そういう理由なら今すぐOKしたいが、もう1クッション入れたほうが自然か…?


「もしゴールデンウィーク中に見つけられなかったらどうする? ここからだと職場は遠くならないか?」


香澄と元旦那の卓也君は、共に勤務地に近いところに住んでいて、結婚を機に香澄が卓也君の家に住むようになった。それから離婚して、彼女が追い出された形だ。
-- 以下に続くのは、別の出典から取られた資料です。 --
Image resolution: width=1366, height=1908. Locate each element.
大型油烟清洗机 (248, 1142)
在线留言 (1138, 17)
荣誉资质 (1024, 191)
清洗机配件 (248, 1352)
「遠いって言っても、15分ぐらいしか変わらないよ? あたしもお金出すし、狭いのは我慢するからさ~。お願い!」



 香澄にとって、俺は都合が良いというか扱いやすい存在なんだと思う。だからあれこれ言ってくるが、それがご褒美になっている!


「…わかった。気が済むまで、ここに泊まって良いぞ」

昨日の失敗を活かし、今日こそはうまく撮影しないと。


「さすが兄さん。話が分かるね!」

嬉しそうに言う香澄。


「なぁ。父さんと母さんにはどう説明するか考えてあるのか?」

気になるので訊いてみた。


「言う必要なくない? あたし達、実家出てるし成人してるんだよ? 子供の時みたいに全部話さなくて良いじゃん」


確かにそうだな。つまりこの同居は、俺と香澄だけの秘密になるのか。…ヤバい、思わずニヤけそうになる。


「急に手で口を押さえてどうしたの?」


「何でもない…」



 香澄と一時的でも同居することによって、俺の退屈な日常はガラリと変わるな。新しい日常をどう楽しむか、今の内からじっくり考えないと!